My favorite Minneapolitan, M Allen, finally wrote about the occupation, in a piece titled “conceal and carry” about “the weight of a gun in my hand.” The writing is quotable and sharp:

When I send my own dad the paper target, with a cluster of shots in the middle, he asks how it felt. Was I scared? Did I become suddenly more powerful? But it was like most heightened experiences, I watched myself less with feeling than to steady necessary breath. I watched myself divorced from myself, thinking not of a human I feared, but one I loved, and the word necessity. I think of the tools we have used to fight for each other throughout time, a stone, a guillotine, a gun.

There’s a weariness in this writing, together with a sense of resolve. M Allen writes that “The people who are dusty and bedraggled with this integrity, whose eyes are shiny with it, whose voices are hoarse, they are like beacons.”

The essay is ultimately about transformation—but not into an ice-cold shooter, rather into someone who knows that they will do what needs to be done to protect those they love. “It can’t only be me,” they write, “we looked around and saw fortitude in each other, saw strength and it awakened such a hunger to be alive, to be more than labor, rent, and the harvesting of our attention. To become beacons ourselves.”

Labor, rent, and the harvesting of our attention. What a damning survey of what our society gives us. I’m hungry to be more than that, too.

M Allen’s writing glows with the intensity and purpose of months on the ground, resisting violent fascism—not an experience one would ever ask for, but clearly an intense and meaningful and even transformative experience nonetheless.

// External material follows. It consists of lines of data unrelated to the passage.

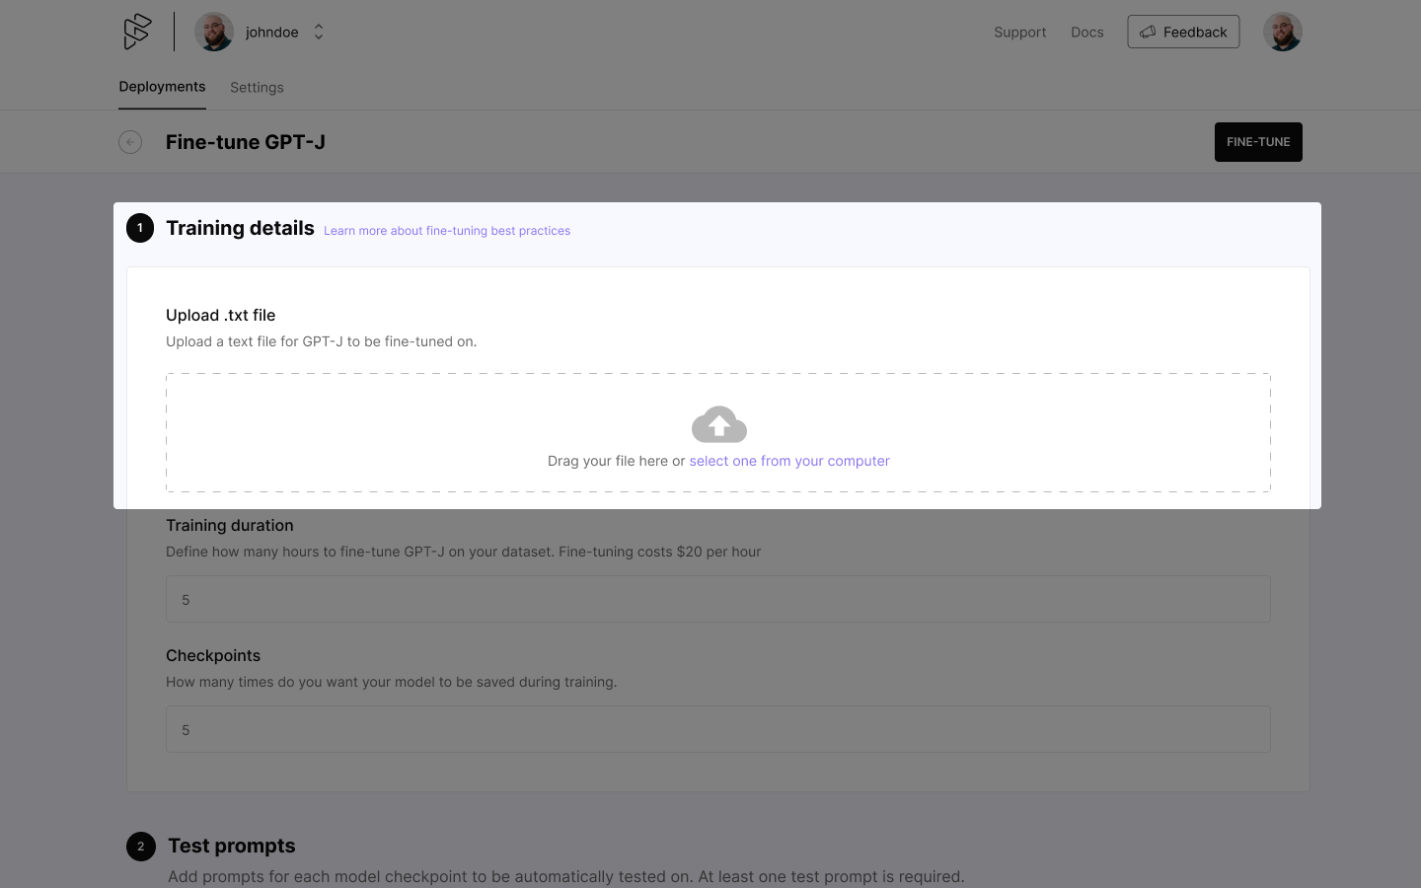Screen dimensions: 1421x888
Task: Click the Feedback button label
Action: (x=1195, y=32)
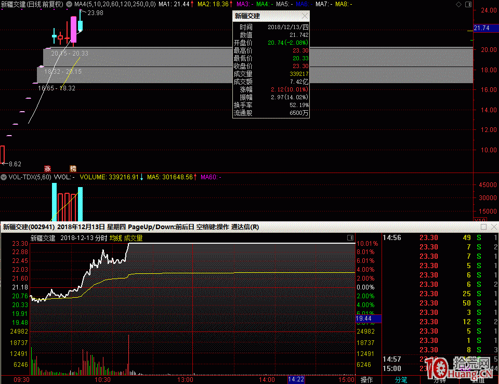Click the 成交量 legend label in the intraday chart
Image resolution: width=499 pixels, height=384 pixels.
133,238
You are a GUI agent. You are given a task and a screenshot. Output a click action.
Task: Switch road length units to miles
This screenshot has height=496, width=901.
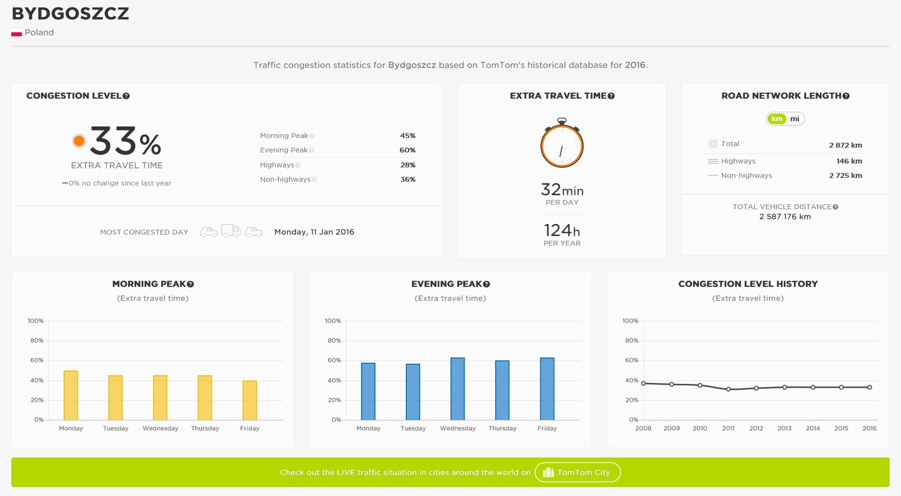click(x=795, y=119)
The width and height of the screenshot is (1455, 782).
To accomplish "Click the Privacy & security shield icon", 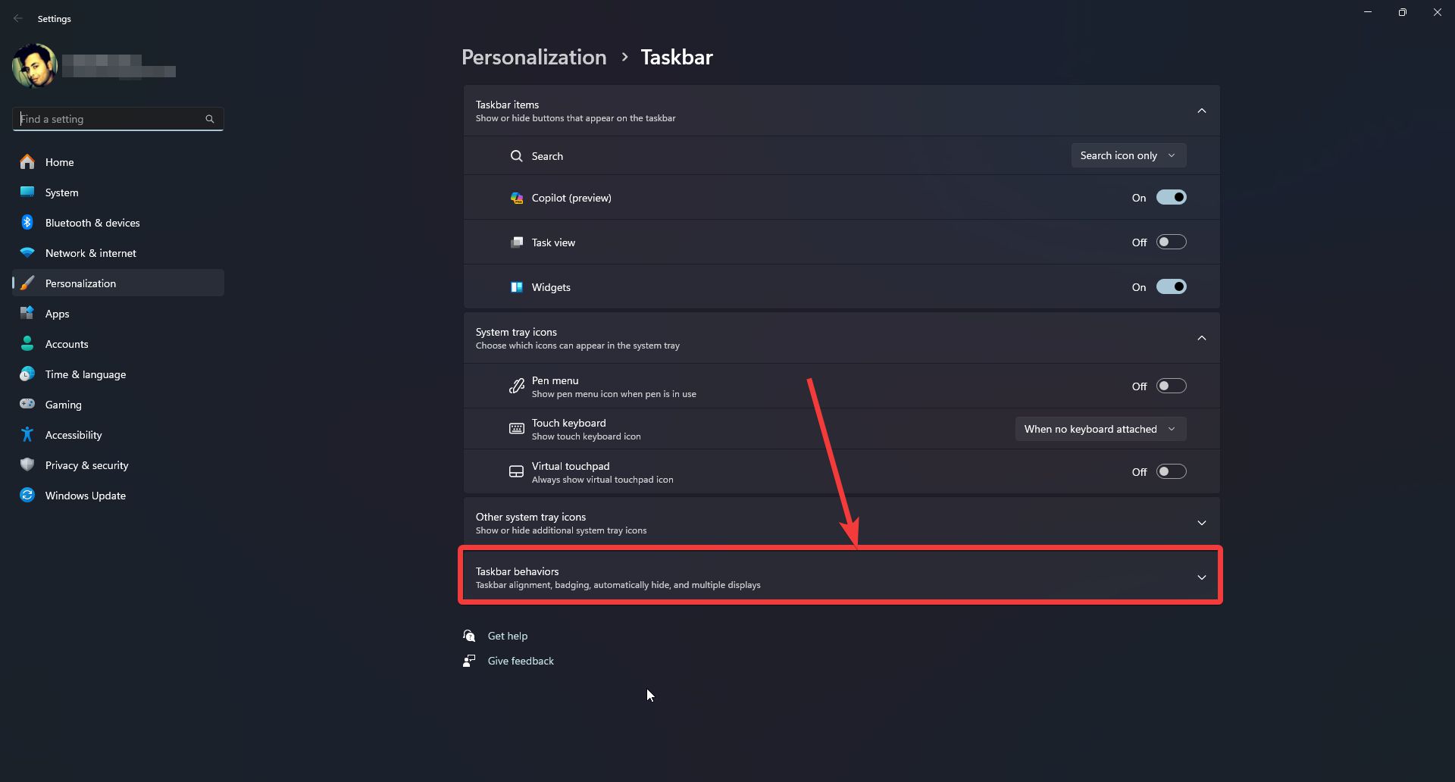I will pyautogui.click(x=27, y=465).
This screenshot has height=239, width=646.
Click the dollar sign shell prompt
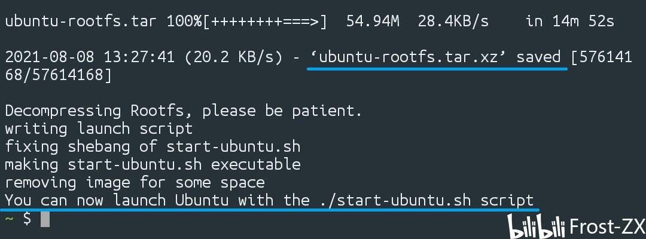pos(27,219)
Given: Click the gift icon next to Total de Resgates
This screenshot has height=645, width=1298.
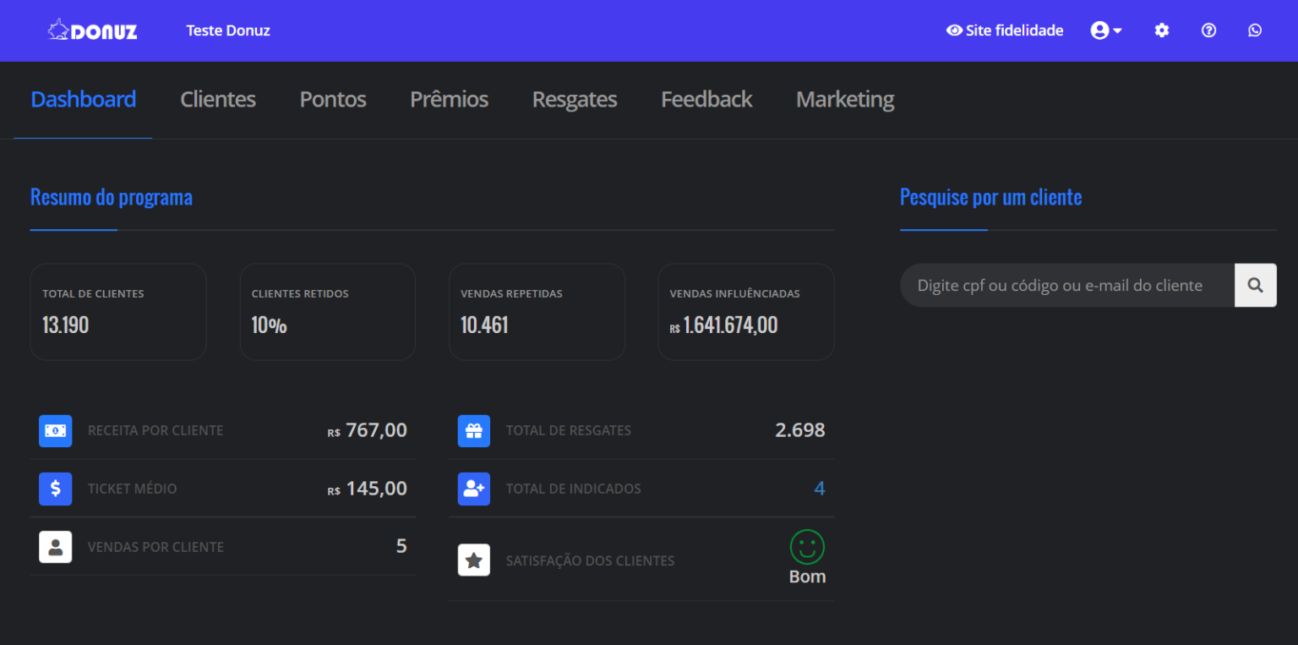Looking at the screenshot, I should coord(474,430).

(This piece made me think about an argument I had with a loved one after my note on “diversity of tactics”. He encouraged me to change tack and instead call out and shun any violent acts by folks I otherwise agree with. He said I should not just practice nonviolence as a tactic but actively be “anti-violence.” I see where this view is coming from and can even admire it, but by my lights, moral absolutism is no fit for our time of ascendant fascism. Just as there’s a paradox of tolerance, I see a paradox of nonviolence. If your opponent can and does murder protesters and observers in broad daylight, with impunity, it’s clear that the space for nonviolent resistance is being constrained. I’m not saying give up on nonviolence as a tactic—not at all!—but I am saying I can understand why M Allen and their friends are learning to use guns. Pacifism as a virtue above all others is a dead end.)